═════ The data ═════
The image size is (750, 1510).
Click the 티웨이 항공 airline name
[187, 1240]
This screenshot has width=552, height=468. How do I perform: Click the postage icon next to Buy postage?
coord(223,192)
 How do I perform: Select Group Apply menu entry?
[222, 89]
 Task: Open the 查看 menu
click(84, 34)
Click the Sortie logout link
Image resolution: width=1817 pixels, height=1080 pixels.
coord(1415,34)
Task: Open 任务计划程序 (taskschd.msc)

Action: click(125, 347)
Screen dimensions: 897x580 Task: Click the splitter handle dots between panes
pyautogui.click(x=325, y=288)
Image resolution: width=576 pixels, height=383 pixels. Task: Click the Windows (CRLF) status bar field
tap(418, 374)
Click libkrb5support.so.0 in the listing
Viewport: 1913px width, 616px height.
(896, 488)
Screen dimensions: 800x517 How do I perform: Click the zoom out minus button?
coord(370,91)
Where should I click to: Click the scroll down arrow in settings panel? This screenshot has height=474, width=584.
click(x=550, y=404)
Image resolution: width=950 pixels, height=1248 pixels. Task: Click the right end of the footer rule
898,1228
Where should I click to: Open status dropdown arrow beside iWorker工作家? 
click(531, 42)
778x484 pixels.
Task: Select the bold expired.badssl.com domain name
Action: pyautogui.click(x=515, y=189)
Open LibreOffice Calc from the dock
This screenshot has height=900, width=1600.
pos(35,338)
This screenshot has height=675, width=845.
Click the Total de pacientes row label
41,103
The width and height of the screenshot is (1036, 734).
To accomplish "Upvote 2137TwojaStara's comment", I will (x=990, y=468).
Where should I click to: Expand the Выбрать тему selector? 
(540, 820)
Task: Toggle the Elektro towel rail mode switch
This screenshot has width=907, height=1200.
═════
▶ **Task instructions**: Beginning at the line that contains "Click the Total de pacientes row label", transcribe every line through the end of the material exactly, leaving out all earlier lines.

▶ **Problem solution**:
Click the Total de pacientes row label
41,103
The width and height of the screenshot is (1036, 734).
To accomplish "Upvote 2137TwojaStara's comment", I will (x=990, y=468).
Where should I click to: Expand the Выбрать тему selector? 
(540, 820)
Task: Toggle the Elektro towel rail mode switch
This screenshot has width=907, height=1200.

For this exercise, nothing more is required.